With a new NFL season just around the corner, Barrett Sports Media decided to take on a big project. We reached out to hosts, PDs, and reporters in every NFL city in the country. The question we wanted answered was simple: Who on your team’s roster has the brightest future in the sports media?
We spent the better part of a month sending emails and texts asking folks to participate. Some gave us an answer right away. Some required a little poking and prodding. Some didn’t respond at all. What are you going to do, right? It’s a busy time of year for all of us in sports radio.
In the end, here’s what we have. We will reveal a new batch of answers everyday from now until Friday.
Vince Marotta – Arizona Sports 98.7
The Arizona Cardinals’ roster is full of personality.
Perennial Pro Bowlers Patrick Peterson and Larry Fitzgerald are about as media-friendly as megastars can be.
Rookie quarterback Josh Rosen is one of the league’s “different” thinkers and definitely possesses an E.F. Hutton quality – when he talks, people listen (forgive the dated commercial reference.)
Offensive linemen D.J. Humphries, Justin Pugh and Evan Boehm, along with tight end Jermaine Gresham are some of the easiest people to interview because of their willingness to tackle whatever subject pops up.
But my choice for the current Cardinal who would make the best future broadcaster is safety Tre Boston.
Boston was a communications studies major at North Carolina and on his profile page on GoHeels.com, he says his career goal is to host his own reality television show.
He’s outspoken. Heck, he called the Cardinals’ original offer ‘very disrespectful’ on Sirius/XM NFL Radio before ultimately signing with Arizona just before training camp.
“I did a lot of work with NFL Network last year,” Boston told our radio show (Bickley & Marotta) in July. “Every other Tuesday I was there being an analyst for them. Being able to do that, I think that set me up for a future in media”
And Boston says he enjoys radio, but envisions himself as a studio analyst.
“I want them to see my passion behind what I’m doing. I definitely see that as part of my future after I’m done playing in ten years – maybe 20,” he said.

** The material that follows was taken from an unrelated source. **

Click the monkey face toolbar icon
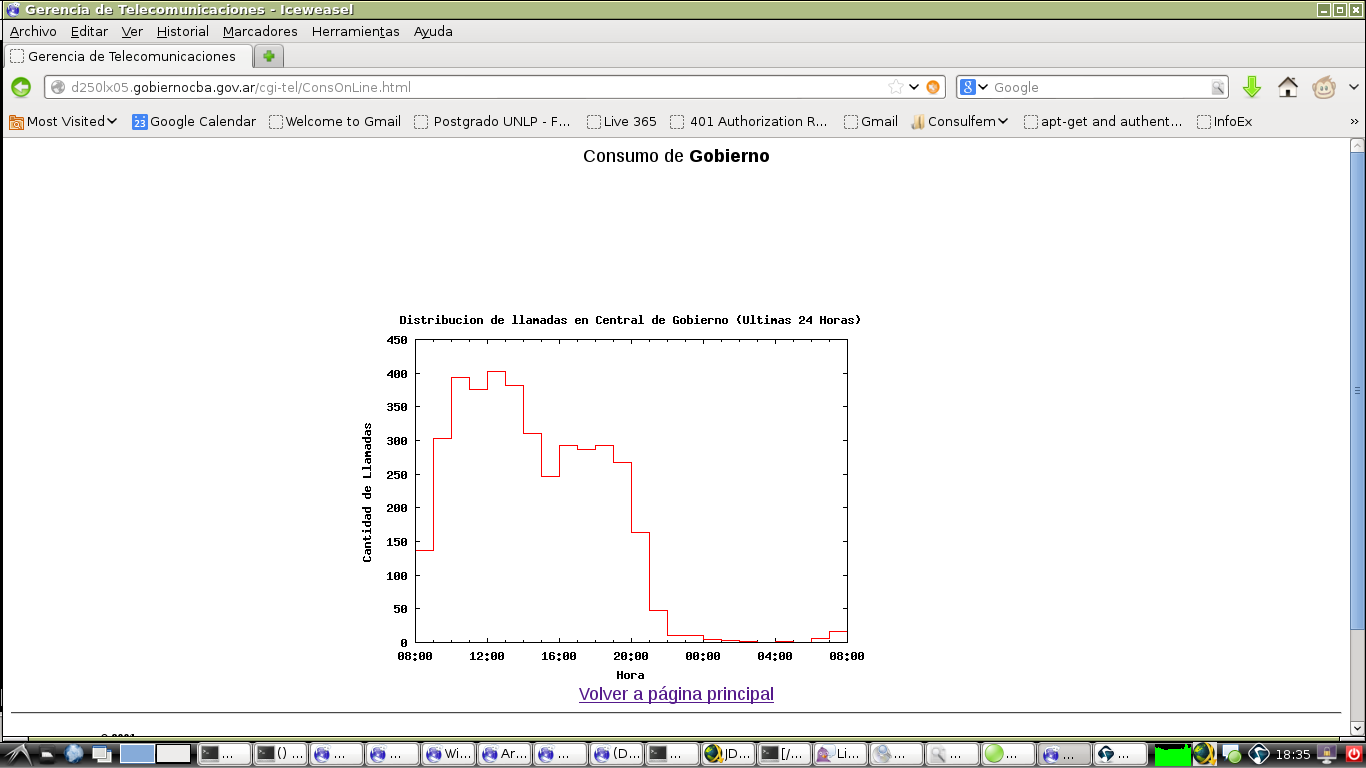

I can definitely see it too.
Kyle Bailey – WFNZ
The obvious choice here in Charlotte is TE Greg Olsen. Olsen flirted with ESPN’s Monday Night Football job during the offseason, and many fans were anxious about possibly losing Cam Newton’s most reliable target to broadcasting. In fact, some thought Greg was being a distraction and preferred he take the job as opposed to waffling about his future and costing the Panthers an opportunity to select his replacement in the draft. But ESPN ultimately went with Jason Witten, and the Panthers came to agreement with Olsen on a 2-year extension.
If you’ll recall, Olsen also got some valuable network reps last year with FOX while sidelined with a foot injury. It was an appearance that also carried some controversy. The network assigned him a Vikings game just a few weeks before he returned to the lineup against… the Vikings. Naturally, Minnesota was a bit displeased with Olsen’s presence and restricted his media access, which was expected given the paranoid nature of coaches and GMs in the NFL. Greg absolutely has a future in broadcasting, it’s just a matter of when he retires and which network snatches him up.
Ken Carman – 92.3 the Fan
Now that Joe Thomas has retired, this question has become a crap shoot since the team is so young, and the players aren’t yet confident in what to answer, and the answers they give like you would find in a veteran.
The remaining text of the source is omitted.